Games lubricate the body and the mind.
~ Benjamin Franklin
How to play hopscotch? I have found that it is often the most simple games that can be the funnest to play. Hopscotch is one of those. The rules are easy and simple but the games is not necessarily super easy as you’ll see when you start to play it and depending on how long your court is. You can see a picture of what the “usual” court looks like in hopscotch games as a carpet that can be used indoors.
But before we get to the actual rules of hopscotch or how to play the game hopscotch, let’s enjoy a quick review of the game and how it came to be.
The first recorded history we have of the game hopscotch comes to us from 1677 found in Poor Robin’s Almanac. In that almanac at the time the game of hopscotch is known as “Scotch-hoppers” maybe as a reference to it having been first identified in the United Kingdom at least as a Scottish game.
Hopscotch is nowadays known as a children’s schoolyard game but in fact, back in the day i.e. the 18th century (1700s) it seems that even adults “lawyers and doctors” played hopscotch.
The Oxford Dictionary puts the origin of hopscotch in the 19th century from the formation of the words Hop + Scotch.
Hopscotch is a game that seems to be universally loved and enjoyed by children the world over. In India hopscotch is known as Stapu or Kith-Kith. In Spain Rayuela, South America it is known as golosa. In Poland it is called klasy. The Italians know hopscotch as campana or mondo. The Persian term is LayLay. It is called Escargot in French and Himmel und Holle in German.
There are ofcourse other names for hopscotch in other countries, but those are the more well known versions.
Okay, let’s play hopscotch.
The first thing you need to do is figure out who is going to go first. Hopscotch can have any number of players, from 1 onwards.
A good way to determine who goes first is to flip a coin, do rock, paper, scissors or use die depending on how many players you have.
Each of you will need a marker. This marker can be a bean bag, a stone, a coin a casino chip it really doesn’t matter.
As you can see from the above images, the hopscotch court is a ladder of single squares as well as double squares side by side that go up to the number 10 or so. There is nothing to say you can’t make your court longer than that either for a more challenging game.
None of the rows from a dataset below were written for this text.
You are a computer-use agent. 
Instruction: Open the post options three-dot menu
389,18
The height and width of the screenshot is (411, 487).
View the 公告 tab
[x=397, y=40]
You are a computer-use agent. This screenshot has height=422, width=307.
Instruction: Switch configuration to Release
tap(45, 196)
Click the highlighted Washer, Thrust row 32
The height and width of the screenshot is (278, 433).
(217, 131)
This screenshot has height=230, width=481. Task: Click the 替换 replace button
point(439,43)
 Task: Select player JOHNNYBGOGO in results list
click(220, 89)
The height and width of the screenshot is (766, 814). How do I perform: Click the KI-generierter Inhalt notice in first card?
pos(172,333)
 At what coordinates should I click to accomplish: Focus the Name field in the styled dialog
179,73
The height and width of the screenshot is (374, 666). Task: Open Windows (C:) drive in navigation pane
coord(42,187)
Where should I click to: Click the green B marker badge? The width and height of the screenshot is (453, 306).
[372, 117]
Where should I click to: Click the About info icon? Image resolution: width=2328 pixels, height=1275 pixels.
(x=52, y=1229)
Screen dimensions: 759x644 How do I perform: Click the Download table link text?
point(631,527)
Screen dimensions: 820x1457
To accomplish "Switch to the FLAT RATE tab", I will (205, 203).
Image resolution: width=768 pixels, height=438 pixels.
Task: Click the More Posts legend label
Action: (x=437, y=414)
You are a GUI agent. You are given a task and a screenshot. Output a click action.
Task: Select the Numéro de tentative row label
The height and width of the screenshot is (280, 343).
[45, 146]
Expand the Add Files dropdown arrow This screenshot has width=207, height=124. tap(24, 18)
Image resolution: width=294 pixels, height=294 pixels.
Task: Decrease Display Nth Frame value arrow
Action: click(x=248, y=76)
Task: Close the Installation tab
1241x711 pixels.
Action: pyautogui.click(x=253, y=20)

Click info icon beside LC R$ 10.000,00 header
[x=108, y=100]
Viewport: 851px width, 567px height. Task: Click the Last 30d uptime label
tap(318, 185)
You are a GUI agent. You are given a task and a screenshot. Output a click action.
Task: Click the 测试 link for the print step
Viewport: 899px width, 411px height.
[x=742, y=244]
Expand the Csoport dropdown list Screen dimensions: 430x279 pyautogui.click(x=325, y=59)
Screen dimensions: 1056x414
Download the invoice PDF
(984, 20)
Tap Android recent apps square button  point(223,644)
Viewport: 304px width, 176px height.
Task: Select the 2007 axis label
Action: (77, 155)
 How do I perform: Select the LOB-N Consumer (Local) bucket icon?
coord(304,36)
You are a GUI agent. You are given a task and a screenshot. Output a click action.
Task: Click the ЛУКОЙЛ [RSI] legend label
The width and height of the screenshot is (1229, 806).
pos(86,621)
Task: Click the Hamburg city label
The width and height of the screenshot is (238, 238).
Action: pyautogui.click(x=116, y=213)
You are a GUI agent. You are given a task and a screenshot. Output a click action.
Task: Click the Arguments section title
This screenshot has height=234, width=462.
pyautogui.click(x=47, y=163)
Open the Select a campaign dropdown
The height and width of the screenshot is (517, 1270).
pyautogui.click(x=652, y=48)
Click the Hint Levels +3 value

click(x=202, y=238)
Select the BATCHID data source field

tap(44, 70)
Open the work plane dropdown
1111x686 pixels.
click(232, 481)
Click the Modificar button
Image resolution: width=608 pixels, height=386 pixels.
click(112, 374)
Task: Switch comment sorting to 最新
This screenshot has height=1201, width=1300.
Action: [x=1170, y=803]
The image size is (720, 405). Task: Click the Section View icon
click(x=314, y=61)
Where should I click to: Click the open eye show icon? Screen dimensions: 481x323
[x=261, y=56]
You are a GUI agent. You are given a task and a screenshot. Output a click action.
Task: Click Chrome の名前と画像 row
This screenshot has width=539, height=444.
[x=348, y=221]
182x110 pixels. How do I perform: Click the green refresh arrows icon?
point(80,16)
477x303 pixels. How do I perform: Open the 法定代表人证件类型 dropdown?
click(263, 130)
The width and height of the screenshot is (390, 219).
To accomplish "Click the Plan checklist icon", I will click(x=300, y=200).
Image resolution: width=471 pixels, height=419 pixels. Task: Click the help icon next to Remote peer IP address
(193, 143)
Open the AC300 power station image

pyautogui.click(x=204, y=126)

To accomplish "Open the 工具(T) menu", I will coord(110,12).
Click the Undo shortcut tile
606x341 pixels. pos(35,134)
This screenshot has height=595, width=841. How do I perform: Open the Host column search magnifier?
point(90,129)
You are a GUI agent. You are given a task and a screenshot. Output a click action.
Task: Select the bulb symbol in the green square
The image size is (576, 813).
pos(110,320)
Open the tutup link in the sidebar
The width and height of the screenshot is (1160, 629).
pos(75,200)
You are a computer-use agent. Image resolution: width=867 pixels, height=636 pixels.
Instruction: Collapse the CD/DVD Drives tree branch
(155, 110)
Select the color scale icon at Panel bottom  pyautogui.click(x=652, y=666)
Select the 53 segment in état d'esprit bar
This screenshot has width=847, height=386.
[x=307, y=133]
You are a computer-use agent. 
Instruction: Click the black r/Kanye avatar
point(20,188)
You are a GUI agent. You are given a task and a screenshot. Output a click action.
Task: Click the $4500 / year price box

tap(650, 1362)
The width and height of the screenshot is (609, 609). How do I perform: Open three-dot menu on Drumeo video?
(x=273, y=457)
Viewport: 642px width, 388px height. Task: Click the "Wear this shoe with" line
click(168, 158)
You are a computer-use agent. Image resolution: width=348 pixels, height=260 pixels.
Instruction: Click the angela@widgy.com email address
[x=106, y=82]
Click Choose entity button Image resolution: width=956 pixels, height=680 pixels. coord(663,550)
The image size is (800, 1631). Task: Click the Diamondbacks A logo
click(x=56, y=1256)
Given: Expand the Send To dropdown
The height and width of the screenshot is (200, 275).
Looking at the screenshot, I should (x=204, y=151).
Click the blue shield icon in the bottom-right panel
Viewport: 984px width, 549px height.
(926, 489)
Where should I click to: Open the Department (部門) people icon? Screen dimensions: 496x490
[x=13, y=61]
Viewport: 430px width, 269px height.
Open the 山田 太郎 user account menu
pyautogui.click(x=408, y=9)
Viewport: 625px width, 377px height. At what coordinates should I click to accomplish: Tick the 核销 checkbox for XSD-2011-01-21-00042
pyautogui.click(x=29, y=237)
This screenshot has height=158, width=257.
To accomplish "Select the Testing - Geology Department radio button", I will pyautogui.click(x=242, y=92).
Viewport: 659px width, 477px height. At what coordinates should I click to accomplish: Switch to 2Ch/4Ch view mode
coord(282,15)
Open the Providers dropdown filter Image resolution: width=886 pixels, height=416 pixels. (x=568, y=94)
The first square closest to you is numbered 1 and continues numbering up as you go to the end or the “home” of the court which is usually the last base at the top. Usually this “home” base is a circle or semi-circle and is considered a safe place and even though it is only one base it can be landed on with both feet.
So to start, you take your marker and throw it into square 1. Then you hop up all the squared until you reach the end or “home”. However, the square that your marker is in, in this instance square 1, must be hopped over, you can’t land on it. Single squares must be hopped into with only one foot and side by side squares must be straddled – the left foot in the left square and the right foot in the right square.
When you reach home you can rest for a moment and then you turn around and go back to the beginning the way you just arrived. So you’ll start in square 9 let’s say and then move to 7 & 8 if they are a double square and then 6 etc. When you arrive in square 2 you are on one foot and you pick up your marker which is in square 1 and hope over it to land at the beginning.
Then you throw your marker from the starting point into square 2 and repeat the hopping and straddling up and down the court missing square 2 this time. You again pick up your marker when you are returning to the beginning while in square 3 etc. And on and on you go until your turn comes to an end.
This is how your turn at hopscotch comes to an end. If you throw your marker and it lands on a line or bounces out of the court of bounces into the wrong square your turn ends.
If when you are hopping or straddling up and down the court your foot or feet land on a line your turn ends. If you land with both feet in a single square your turn ends. If you fail to pick up your marker on the return journey your turn ends. If you land on the square with your marker in it, your turn also ends.
When your turn ends your friend begins. When there turn ends, depending on how you decide to play, you either start off from the beginning again or you can start from where your last turn ended.
That’s how you play hopscotch. Simple really isn’t it. And free fun for all. But trust me as you’re trying to throw your marker into the higher numbered squares it gets progressively harder!
Another fun and free kid’s game to play is called Red Light, Green Light. It is so easy that even toddlers can play this fun outdoor kid’s game.
How to play the kid’s game Red Light, Green Light
One person is designated the traffic cop or “it”. I prefer to call them the traffic cop. All other kids start about 20 feet or further (closer for younger kids, further away for older kids) away from the traffic cop.
The traffic cop faces away from the other kids and the goal of the other kids is to touch or tag the traffic cop so that they can become the traffic cop.
To begin, the traffic cop yells “green light” and the kids start moving towards the traffic cop. The traffic cop can then yell “red light” any time he wants to. As soon as the traffic cop yells “red light” she spins around and if she finds any of the kids moving when she spins around they have to start from the beginning.
Then the traffic cop will turn around again facing away from the other kids and yell “green light”. This continues until the traffic cop has been tagged and someone else becomes the traffic cop and the fun begins again. This game can be played literally for hours.
The key to becoming good at the kid’s game Red Light, Green Light is to move quickly but not so fast that you can’t stop on a dime!